Insights into the Pathogenesis of Enteropathogenic E. coli Using an Improved Intestinal Enterocyte Model

Enteropathogenic E. coli (EPEC) is a human pathogen that targets the small intestine, causing severe and often fatal diarrhoea in infants. A defining feature of EPEC disease is the loss (effacement) of absorptive microvilli (MV) from the surface of small intestinal enterocytes. Much of our understanding of EPEC pathogenesis is derived from studies using cell lines such as Caco-2 – the most extensively used small intestinal model. However, previous work has revealed fundamental differences between Caco-2 cells and in vivo differentiated enterocytes in relation to MV effacement. This, and the high heterogeneity and low transfection efficiency of the Caco-2 cell line prompted the isolation of several sub-clones (NCL-1–12) to identify a more tractable and improved in vivo-like cell model. Along with established Caco-2 clones (TC-7, BBE1), sub-clones were assessed for growth rate, apical surface morphology, epithelial barrier function and transfection efficiency.
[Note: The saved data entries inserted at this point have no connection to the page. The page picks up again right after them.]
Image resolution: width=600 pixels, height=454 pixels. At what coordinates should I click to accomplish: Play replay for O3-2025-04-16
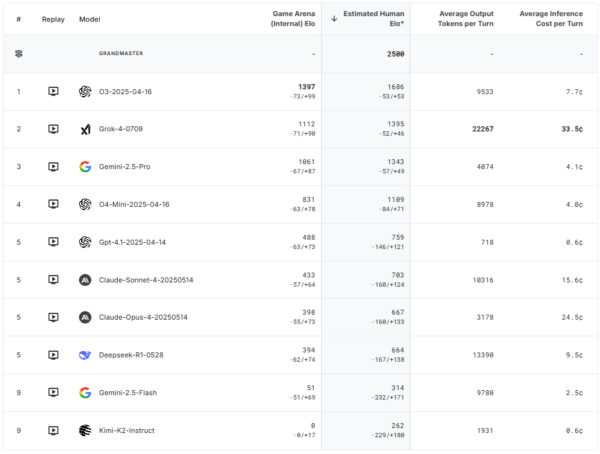pos(53,91)
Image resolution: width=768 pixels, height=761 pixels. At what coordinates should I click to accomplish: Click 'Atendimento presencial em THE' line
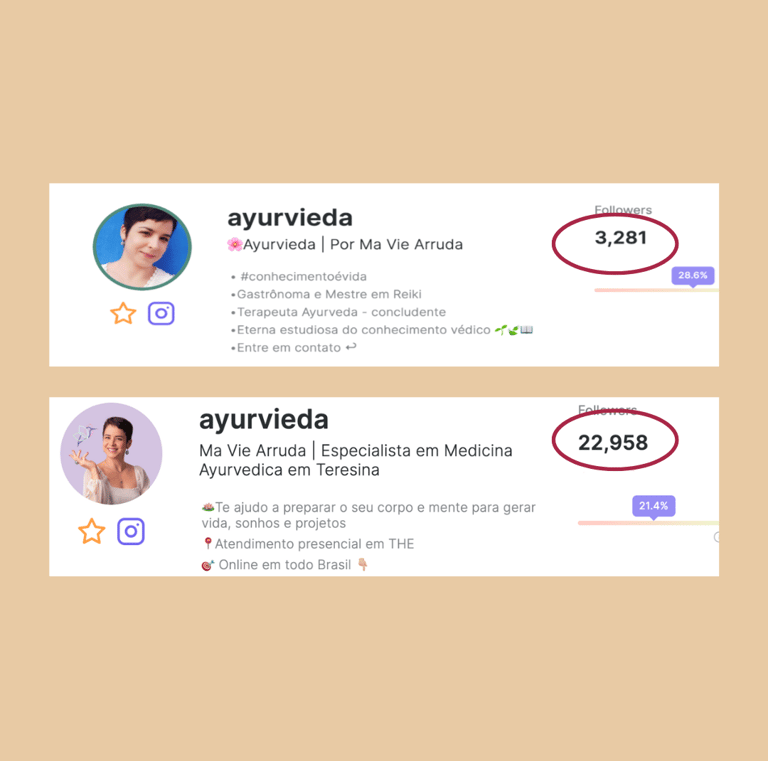[308, 544]
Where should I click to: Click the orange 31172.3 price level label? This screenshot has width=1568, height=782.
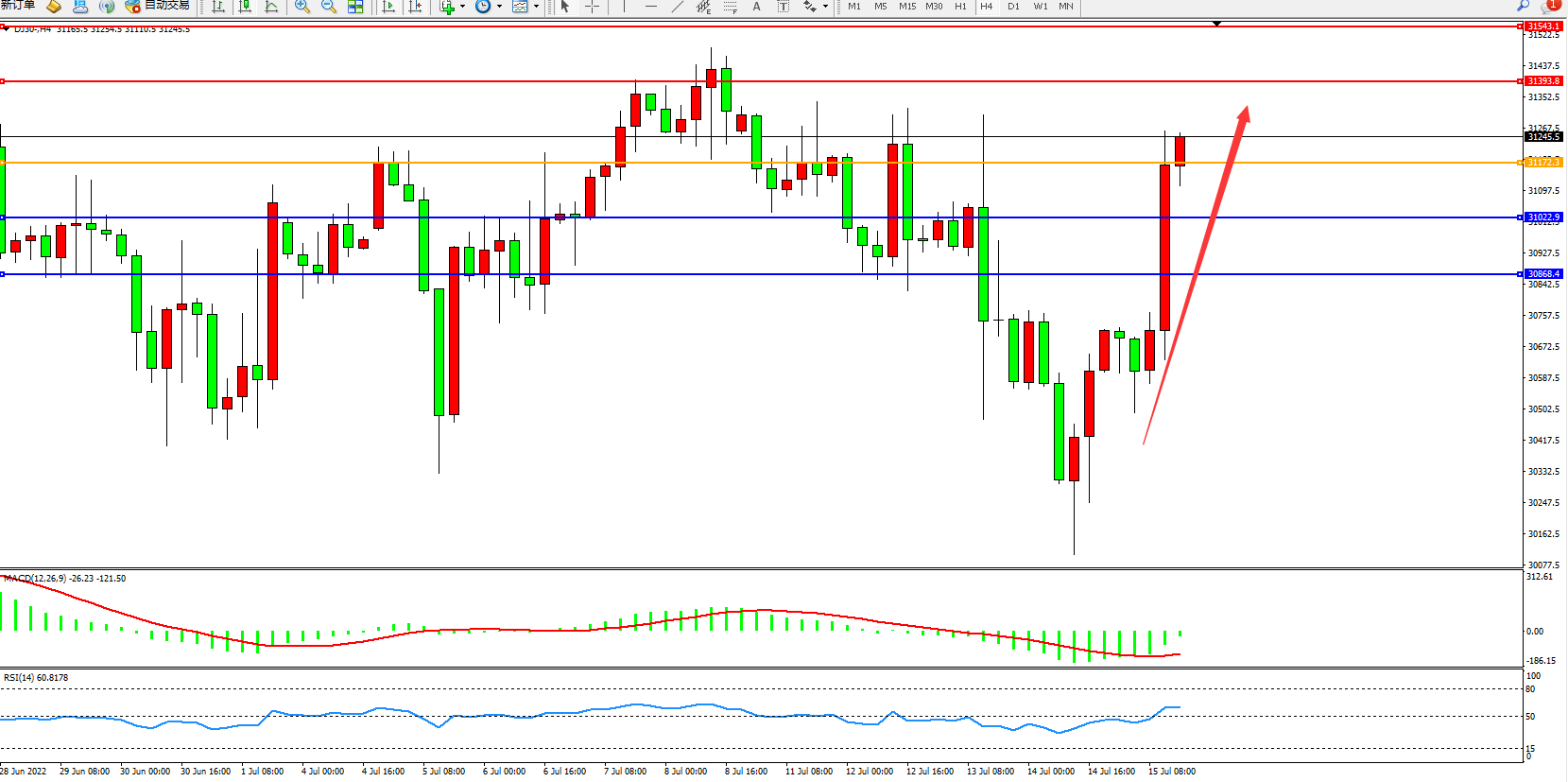click(x=1543, y=163)
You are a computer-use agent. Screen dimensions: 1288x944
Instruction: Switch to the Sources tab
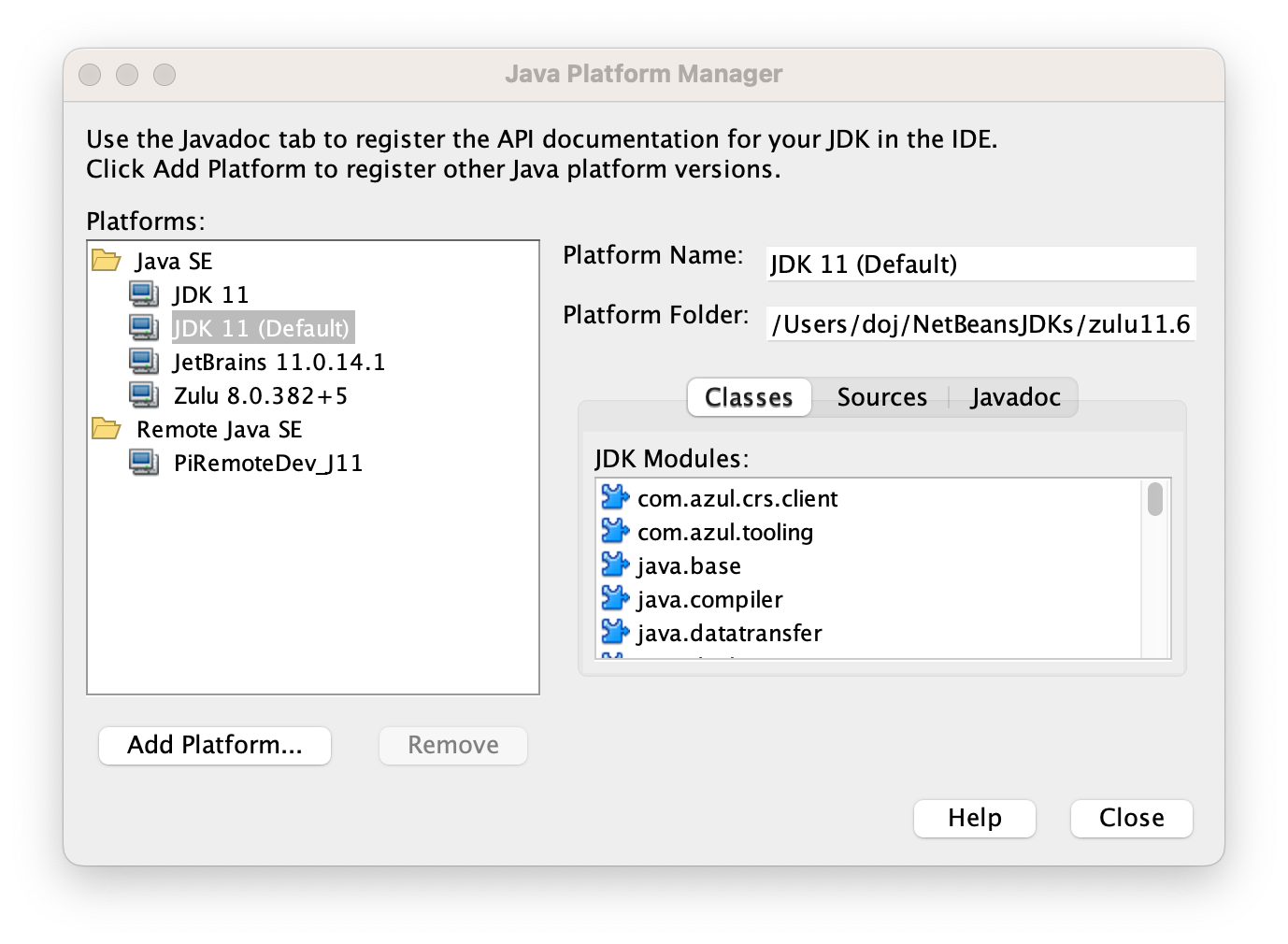[880, 396]
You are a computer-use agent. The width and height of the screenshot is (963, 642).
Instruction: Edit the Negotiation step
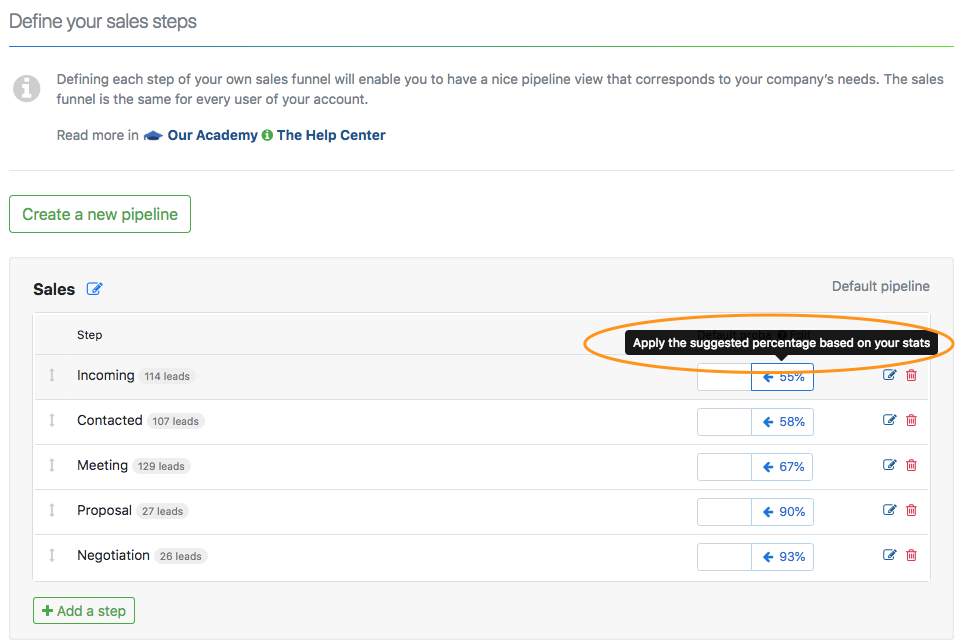(x=890, y=555)
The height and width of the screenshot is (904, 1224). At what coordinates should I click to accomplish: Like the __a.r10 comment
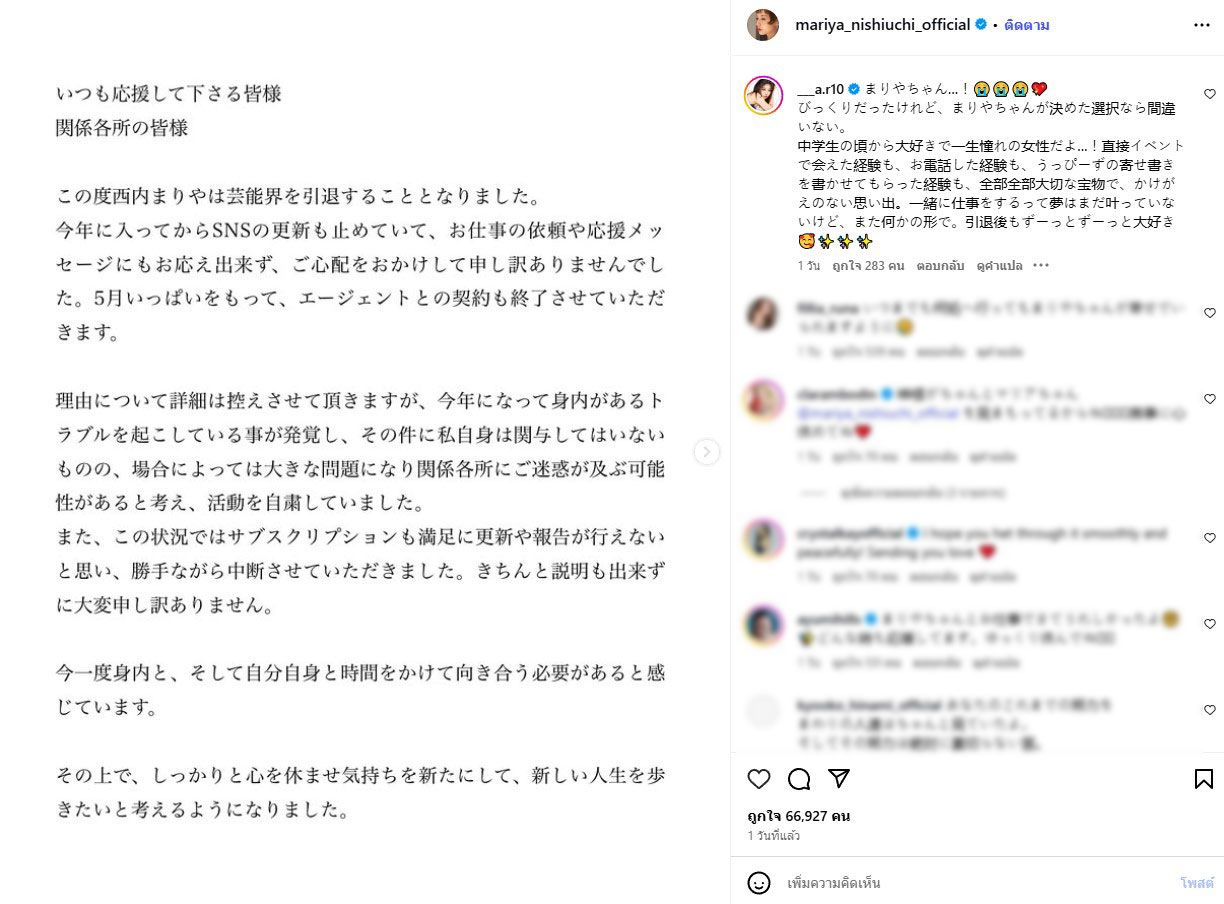[x=1210, y=94]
TC-7 cells provided the best all-round clone and exhibited highest levels of ectopic gene expression following cell polarisation. Novel alterations in EGFP-labelled mitochondria, that were not previously documented in non-polarised cell types, highlighted the potential of the TC-7 model for defining dynamic enterocyte-specific changes during infection. Crucially, the TC-7 cell line also mimicked ex vivo derived enterocytes with regard to MV effacement, enabling a better dissection of the process. Effacement activity caused by the EPEC protein Map in the Caco-2 but not ex vivo model, was linked to a defect in suppressing its Cdc42-dependent functionality. MV effacement activity of the EPEC protein EspF in the TC-7 model was dependent on its N-WASP binding motif, which is also shown to play an essential role in epithelial barrier dysfunction. Together, this study highlights the many advantages of using TC-7 cells as a small intestinal model to study host-pathogen interactions.